### AIM OF THE TASK:
Set the records down once more so that they match the source word for word.

*** Opening STUDY MATERIAL ***

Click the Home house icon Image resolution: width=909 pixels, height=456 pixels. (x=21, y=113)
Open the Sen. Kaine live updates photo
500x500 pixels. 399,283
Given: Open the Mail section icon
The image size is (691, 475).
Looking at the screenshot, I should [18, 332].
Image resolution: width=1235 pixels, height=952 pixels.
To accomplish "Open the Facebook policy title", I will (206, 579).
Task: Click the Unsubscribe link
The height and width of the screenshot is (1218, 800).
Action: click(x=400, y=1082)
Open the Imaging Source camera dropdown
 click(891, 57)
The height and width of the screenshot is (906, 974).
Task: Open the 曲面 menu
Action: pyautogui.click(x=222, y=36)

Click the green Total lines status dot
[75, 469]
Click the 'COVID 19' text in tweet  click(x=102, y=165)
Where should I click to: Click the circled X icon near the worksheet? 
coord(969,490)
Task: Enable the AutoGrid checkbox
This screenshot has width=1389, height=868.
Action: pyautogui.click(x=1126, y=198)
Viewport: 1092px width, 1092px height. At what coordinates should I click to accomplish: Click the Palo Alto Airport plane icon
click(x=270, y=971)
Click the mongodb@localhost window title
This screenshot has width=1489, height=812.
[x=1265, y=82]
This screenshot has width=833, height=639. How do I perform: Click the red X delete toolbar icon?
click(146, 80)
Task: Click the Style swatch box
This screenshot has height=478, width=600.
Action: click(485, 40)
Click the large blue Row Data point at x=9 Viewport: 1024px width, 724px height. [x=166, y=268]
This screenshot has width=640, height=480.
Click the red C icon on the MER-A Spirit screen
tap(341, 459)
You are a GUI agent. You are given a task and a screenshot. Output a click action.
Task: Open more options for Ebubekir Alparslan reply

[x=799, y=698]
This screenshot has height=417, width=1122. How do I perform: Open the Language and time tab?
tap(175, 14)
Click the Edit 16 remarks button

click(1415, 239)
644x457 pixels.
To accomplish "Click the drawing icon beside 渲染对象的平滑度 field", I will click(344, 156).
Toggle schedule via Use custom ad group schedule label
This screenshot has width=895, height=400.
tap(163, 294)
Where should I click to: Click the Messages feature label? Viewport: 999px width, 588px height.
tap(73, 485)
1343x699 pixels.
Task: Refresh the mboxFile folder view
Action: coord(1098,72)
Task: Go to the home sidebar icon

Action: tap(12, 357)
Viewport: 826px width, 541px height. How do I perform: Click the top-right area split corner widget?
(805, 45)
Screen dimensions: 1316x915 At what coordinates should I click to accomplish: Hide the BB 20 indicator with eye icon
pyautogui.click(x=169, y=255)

*** Closing STUDY MATERIAL ***

### FINISHED TASK:
Click the Home house icon Image resolution: width=909 pixels, height=456 pixels. (x=21, y=113)
Open the Sen. Kaine live updates photo
500x500 pixels. 399,283
Given: Open the Mail section icon
The image size is (691, 475).
Looking at the screenshot, I should [18, 332].
Image resolution: width=1235 pixels, height=952 pixels.
To accomplish "Open the Facebook policy title", I will (206, 579).
Task: Click the Unsubscribe link
The height and width of the screenshot is (1218, 800).
Action: click(x=400, y=1082)
Open the Imaging Source camera dropdown
 click(891, 57)
The height and width of the screenshot is (906, 974).
Task: Open the 曲面 menu
Action: pyautogui.click(x=222, y=36)

Click the green Total lines status dot
[75, 469]
Click the 'COVID 19' text in tweet  click(x=102, y=165)
Where should I click to: Click the circled X icon near the worksheet? 
coord(969,490)
Task: Enable the AutoGrid checkbox
This screenshot has width=1389, height=868.
Action: pyautogui.click(x=1126, y=198)
Viewport: 1092px width, 1092px height. At what coordinates should I click to accomplish: Click the Palo Alto Airport plane icon
click(x=270, y=971)
Click the mongodb@localhost window title
This screenshot has width=1489, height=812.
[x=1265, y=82]
This screenshot has width=833, height=639. How do I perform: Click the red X delete toolbar icon?
click(146, 80)
Task: Click the Style swatch box
This screenshot has height=478, width=600.
Action: click(485, 40)
Click the large blue Row Data point at x=9 Viewport: 1024px width, 724px height. [x=166, y=268]
This screenshot has width=640, height=480.
Click the red C icon on the MER-A Spirit screen
tap(341, 459)
You are a GUI agent. You are given a task and a screenshot. Output a click action.
Task: Open more options for Ebubekir Alparslan reply

[x=799, y=698]
This screenshot has height=417, width=1122. How do I perform: Open the Language and time tab?
tap(175, 14)
Click the Edit 16 remarks button

click(1415, 239)
644x457 pixels.
To accomplish "Click the drawing icon beside 渲染对象的平滑度 field", I will click(344, 156).
Toggle schedule via Use custom ad group schedule label
This screenshot has width=895, height=400.
tap(163, 294)
Where should I click to: Click the Messages feature label? Viewport: 999px width, 588px height.
tap(73, 485)
1343x699 pixels.
Task: Refresh the mboxFile folder view
Action: coord(1098,72)
Task: Go to the home sidebar icon

Action: tap(12, 357)
Viewport: 826px width, 541px height. How do I perform: Click the top-right area split corner widget?
(805, 45)
Screen dimensions: 1316x915 At what coordinates should I click to accomplish: Hide the BB 20 indicator with eye icon
pyautogui.click(x=169, y=255)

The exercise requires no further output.